• _INPUT_
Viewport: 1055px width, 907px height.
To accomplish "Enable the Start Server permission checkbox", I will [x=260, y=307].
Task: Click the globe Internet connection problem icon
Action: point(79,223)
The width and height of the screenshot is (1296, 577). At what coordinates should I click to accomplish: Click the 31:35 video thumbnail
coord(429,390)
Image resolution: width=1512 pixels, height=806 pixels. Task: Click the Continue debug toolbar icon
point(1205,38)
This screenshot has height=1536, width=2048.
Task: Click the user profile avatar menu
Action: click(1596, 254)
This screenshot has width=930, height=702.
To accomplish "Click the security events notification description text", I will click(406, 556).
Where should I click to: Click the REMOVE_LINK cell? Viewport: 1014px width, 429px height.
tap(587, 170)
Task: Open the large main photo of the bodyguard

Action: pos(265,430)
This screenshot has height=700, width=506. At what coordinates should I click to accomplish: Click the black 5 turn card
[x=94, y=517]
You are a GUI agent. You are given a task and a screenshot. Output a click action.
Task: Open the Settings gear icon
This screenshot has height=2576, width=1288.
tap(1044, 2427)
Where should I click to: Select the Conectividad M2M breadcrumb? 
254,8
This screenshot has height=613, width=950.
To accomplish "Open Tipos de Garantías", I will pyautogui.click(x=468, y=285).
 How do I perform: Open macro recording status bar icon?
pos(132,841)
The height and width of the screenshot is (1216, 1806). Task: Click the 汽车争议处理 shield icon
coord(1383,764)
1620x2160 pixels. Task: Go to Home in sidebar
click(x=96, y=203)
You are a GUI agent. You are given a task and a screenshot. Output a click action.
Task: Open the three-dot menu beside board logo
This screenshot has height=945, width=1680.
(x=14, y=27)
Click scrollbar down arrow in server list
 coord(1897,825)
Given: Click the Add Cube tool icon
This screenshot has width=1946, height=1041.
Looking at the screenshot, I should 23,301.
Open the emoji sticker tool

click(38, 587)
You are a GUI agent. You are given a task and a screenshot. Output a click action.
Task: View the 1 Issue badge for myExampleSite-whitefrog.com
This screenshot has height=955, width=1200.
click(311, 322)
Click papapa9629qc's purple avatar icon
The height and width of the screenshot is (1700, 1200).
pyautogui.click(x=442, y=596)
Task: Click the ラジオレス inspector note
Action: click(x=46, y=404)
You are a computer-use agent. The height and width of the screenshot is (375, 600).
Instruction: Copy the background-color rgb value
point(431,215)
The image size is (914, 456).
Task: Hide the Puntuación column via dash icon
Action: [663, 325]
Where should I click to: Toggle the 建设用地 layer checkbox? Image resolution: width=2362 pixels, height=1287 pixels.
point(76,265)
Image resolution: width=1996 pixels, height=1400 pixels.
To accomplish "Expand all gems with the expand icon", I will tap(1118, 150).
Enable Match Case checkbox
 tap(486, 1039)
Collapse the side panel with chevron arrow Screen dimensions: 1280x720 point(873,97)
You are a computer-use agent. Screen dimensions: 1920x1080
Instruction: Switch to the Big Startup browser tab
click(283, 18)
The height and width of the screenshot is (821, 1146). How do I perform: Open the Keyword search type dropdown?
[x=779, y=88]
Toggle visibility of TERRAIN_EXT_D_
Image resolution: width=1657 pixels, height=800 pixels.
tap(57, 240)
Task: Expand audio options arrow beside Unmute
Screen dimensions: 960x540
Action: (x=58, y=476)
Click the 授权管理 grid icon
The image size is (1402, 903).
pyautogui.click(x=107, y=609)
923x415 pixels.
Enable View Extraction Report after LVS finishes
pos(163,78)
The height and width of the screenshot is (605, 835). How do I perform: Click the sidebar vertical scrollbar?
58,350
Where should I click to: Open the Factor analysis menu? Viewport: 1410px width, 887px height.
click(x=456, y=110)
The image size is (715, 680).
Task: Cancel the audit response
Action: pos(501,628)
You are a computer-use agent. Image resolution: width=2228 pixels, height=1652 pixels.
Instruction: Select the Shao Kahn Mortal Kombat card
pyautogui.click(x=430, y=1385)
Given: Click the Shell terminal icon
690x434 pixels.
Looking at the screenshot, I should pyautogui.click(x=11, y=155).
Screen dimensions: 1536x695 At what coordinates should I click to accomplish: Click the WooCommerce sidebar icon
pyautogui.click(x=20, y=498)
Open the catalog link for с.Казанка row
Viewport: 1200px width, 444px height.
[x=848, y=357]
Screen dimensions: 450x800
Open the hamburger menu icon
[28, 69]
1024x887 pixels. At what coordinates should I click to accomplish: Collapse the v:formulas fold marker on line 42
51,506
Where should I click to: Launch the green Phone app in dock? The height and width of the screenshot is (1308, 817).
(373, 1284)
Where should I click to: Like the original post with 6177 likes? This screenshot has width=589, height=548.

• _WHAT YOU SHOULD DO_
Swap "Viewport" for "Display" wherever it occurs in the material above, and reproduce all of the material with nothing else altered.

• _EXERCISE ANSWER_
Display: 1055px width, 907px height.
To accomplish "Enable the Start Server permission checkbox", I will [x=260, y=307].
Task: Click the globe Internet connection problem icon
Action: point(79,223)
The width and height of the screenshot is (1296, 577). At what coordinates should I click to accomplish: Click the 31:35 video thumbnail
coord(429,390)
Image resolution: width=1512 pixels, height=806 pixels. Task: Click the Continue debug toolbar icon
point(1205,38)
This screenshot has height=1536, width=2048.
Task: Click the user profile avatar menu
Action: click(1596, 254)
This screenshot has width=930, height=702.
To accomplish "Click the security events notification description text", I will click(406, 556).
Where should I click to: Click the REMOVE_LINK cell? Display: 1014px width, 429px height.
tap(587, 170)
Task: Open the large main photo of the bodyguard

Action: pos(265,430)
This screenshot has height=700, width=506. At what coordinates should I click to accomplish: Click the black 5 turn card
[x=94, y=517]
You are a GUI agent. You are given a task and a screenshot. Output a click action.
Task: Open the Settings gear icon
This screenshot has height=2576, width=1288.
tap(1044, 2427)
Where should I click to: Select the Conectividad M2M breadcrumb? 
254,8
This screenshot has height=613, width=950.
To accomplish "Open Tipos de Garantías", I will pyautogui.click(x=468, y=285).
 How do I perform: Open macro recording status bar icon?
pos(132,841)
The height and width of the screenshot is (1216, 1806). Task: Click the 汽车争议处理 shield icon
coord(1383,764)
1620x2160 pixels. Task: Go to Home in sidebar
click(x=96, y=203)
You are a GUI agent. You are given a task and a screenshot. Output a click action.
Task: Open the three-dot menu beside board logo
This screenshot has height=945, width=1680.
(x=14, y=27)
Click scrollbar down arrow in server list
 coord(1897,825)
Given: Click the Add Cube tool icon
This screenshot has width=1946, height=1041.
Looking at the screenshot, I should 23,301.
Open the emoji sticker tool

click(38, 587)
You are a GUI agent. You are given a task and a screenshot. Output a click action.
Task: View the 1 Issue badge for myExampleSite-whitefrog.com
This screenshot has height=955, width=1200.
click(311, 322)
Click papapa9629qc's purple avatar icon
The height and width of the screenshot is (1700, 1200).
pyautogui.click(x=442, y=596)
Task: Click the ラジオレス inspector note
Action: click(x=46, y=404)
You are a computer-use agent. The height and width of the screenshot is (375, 600).
Instruction: Copy the background-color rgb value
point(431,215)
The image size is (914, 456).
Task: Hide the Puntuación column via dash icon
Action: [663, 325]
Where should I click to: Toggle the 建设用地 layer checkbox? Image resolution: width=2362 pixels, height=1287 pixels.
point(76,265)
Image resolution: width=1996 pixels, height=1400 pixels.
To accomplish "Expand all gems with the expand icon", I will tap(1118, 150).
Enable Match Case checkbox
 tap(486, 1039)
Collapse the side panel with chevron arrow Screen dimensions: 1280x720 point(873,97)
You are a computer-use agent. Screen dimensions: 1920x1080
Instruction: Switch to the Big Startup browser tab
click(283, 18)
The height and width of the screenshot is (821, 1146). How do I perform: Open the Keyword search type dropdown?
[x=779, y=88]
Toggle visibility of TERRAIN_EXT_D_
Image resolution: width=1657 pixels, height=800 pixels.
tap(57, 240)
Task: Expand audio options arrow beside Unmute
Screen dimensions: 960x540
Action: (x=58, y=476)
Click the 授权管理 grid icon
The image size is (1402, 903).
pyautogui.click(x=107, y=609)
923x415 pixels.
Enable View Extraction Report after LVS finishes
pos(163,78)
The height and width of the screenshot is (605, 835). How do I perform: Click the sidebar vertical scrollbar?
58,350
Where should I click to: Open the Factor analysis menu? Display: 1410px width, 887px height.
click(x=456, y=110)
The image size is (715, 680).
Task: Cancel the audit response
Action: pos(501,628)
You are a computer-use agent. Image resolution: width=2228 pixels, height=1652 pixels.
Instruction: Select the Shao Kahn Mortal Kombat card
pyautogui.click(x=430, y=1385)
Given: Click the Shell terminal icon
690x434 pixels.
Looking at the screenshot, I should pyautogui.click(x=11, y=155).
Screen dimensions: 1536x695 At what coordinates should I click to accomplish: Click the WooCommerce sidebar icon
pyautogui.click(x=20, y=498)
Open the catalog link for с.Казанка row
Display: 1200px width, 444px height.
[x=848, y=357]
Screen dimensions: 450x800
Open the hamburger menu icon
[28, 69]
1024x887 pixels. At what coordinates should I click to accomplish: Collapse the v:formulas fold marker on line 42
51,506
Where should I click to: Launch the green Phone app in dock? The height and width of the screenshot is (1308, 817).
(373, 1284)
Where should I click to: Like the original post with 6177 likes? This screenshot has width=589, height=548.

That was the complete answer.